MeiGen MultiTalk — Let Them Talk: Audio-Driven Multi-Person Conversational Video Generation
Download printable cheat-sheet (CC-BY 4.0)28 May 2025, 00:00 Z
TL;DR MultiTalk extends Wan 2.1 with label-aware audio injection, partial fine-tuning, and multi-task training so you can drive two or more performers from separate speech tracks, keep prompts responsive, and render 15-second clips at 480p/720p.
What is MeiGen MultiTalk?
MeiGen's MultiTalk is a research and open-source framework for generating multi-person conversational video that stays lip-synced to multi-stream audio. The team builds on Wan 2.1 I2V-14B, injects audio labels through a novel Label Rotary Position Embedding (L-RoPE), and keeps the base model's instruction-following intact via selective, partial parameter fine-tuning.

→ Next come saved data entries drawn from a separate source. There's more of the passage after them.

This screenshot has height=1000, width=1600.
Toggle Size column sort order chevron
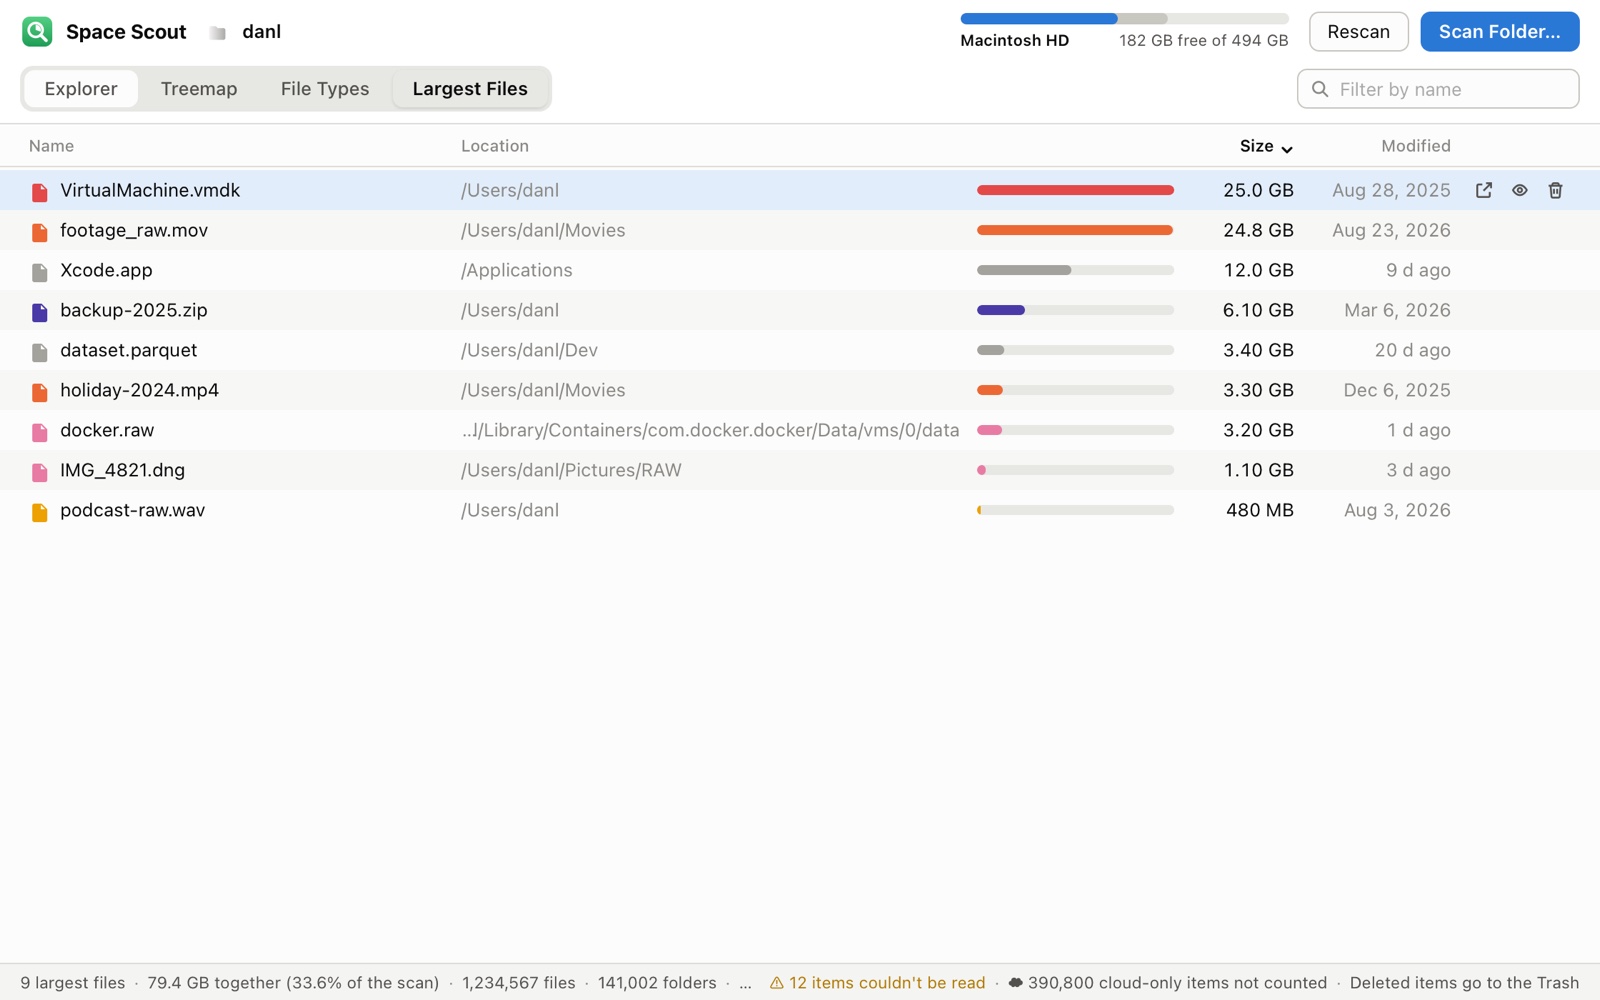coord(1287,148)
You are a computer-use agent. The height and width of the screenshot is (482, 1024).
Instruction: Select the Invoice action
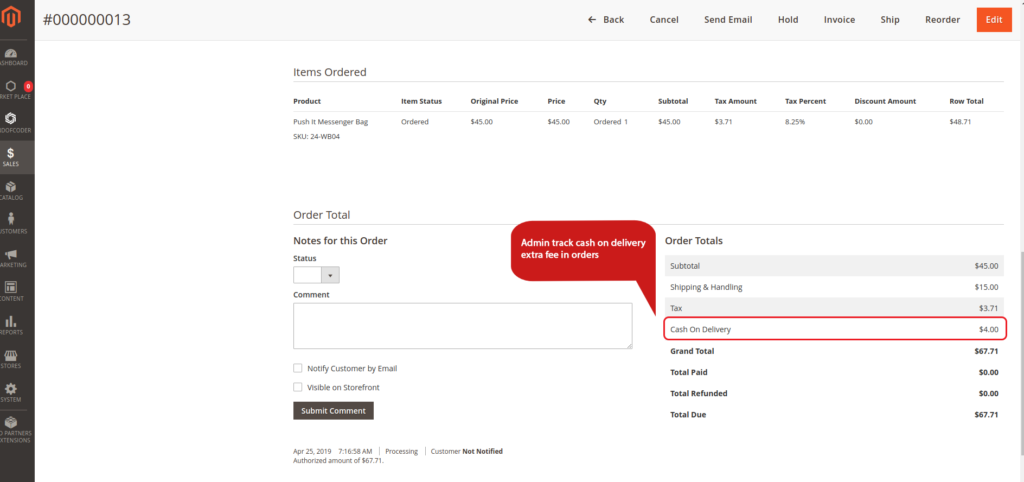(x=839, y=20)
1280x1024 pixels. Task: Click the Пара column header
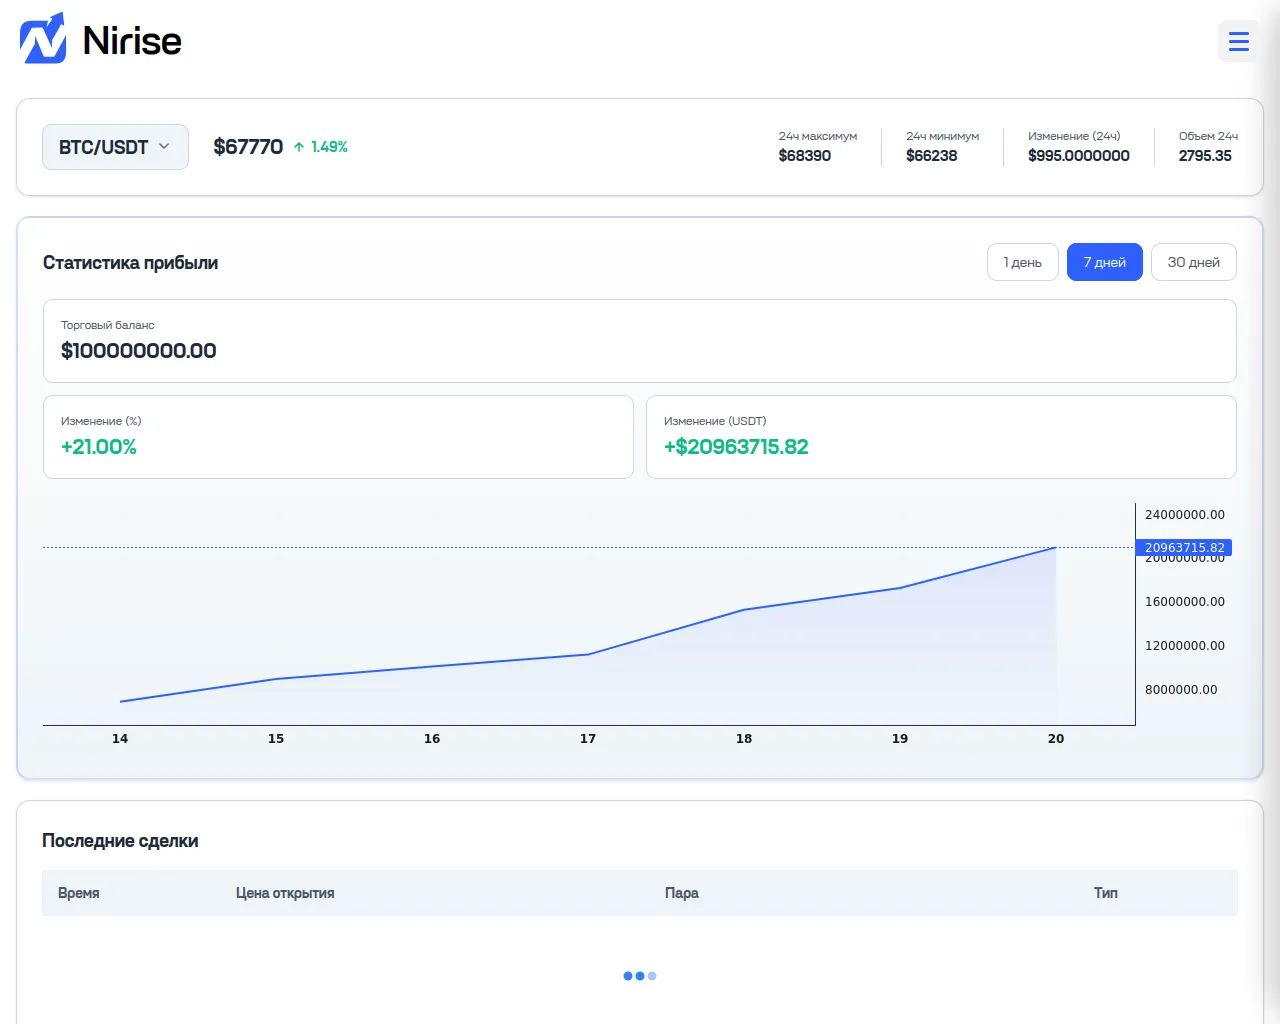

MultiTalk can animate humans, stylised avatars, and cartoon characters and supports both short clips and 15-second streaming segments.
Links:
- Paper (arXiv): https://arxiv.org/abs/2505.22647
- Project page: https://meigen-ai.github.io/multi-talk/
Why it matters for production teams
- Orchestrate conversational explainers or interviews without filming on set, binding the right voice track to the right digital actor.
- Rapidly localise dialogue: swap out speech tracks (real or TTS) while preserving interaction prompts and body language.
- Mix humans and stylised avatars in the same shot—handy for brand mascots, product walk-throughs, and hybrid live-action/animated content.
- Scale creative testing with minimal compute: TeaCache, LoRA accelerators, and INT8 options bring render times and VRAM down to RTX 4090 class hardware.
Core innovations
- Label Rotary Position Embedding (L-RoPE): tags each audio stream so the diffusion backbone knows which character to drive, stopping cross-talk and mismatched lip-sync.
- Partial parameter training: fine-tunes a subset of layers to retain Wan's prompt-following while specialising for audio-person binding.
- Multi-task curriculum: stages training over talking-head, talking-body, and multi-person data to balance fidelity, instruction following, and motion diversity.
- Time-aligned conditioning stacks: aligns audio features, reference frames, and text prompts per denoising step for tighter conversational timing.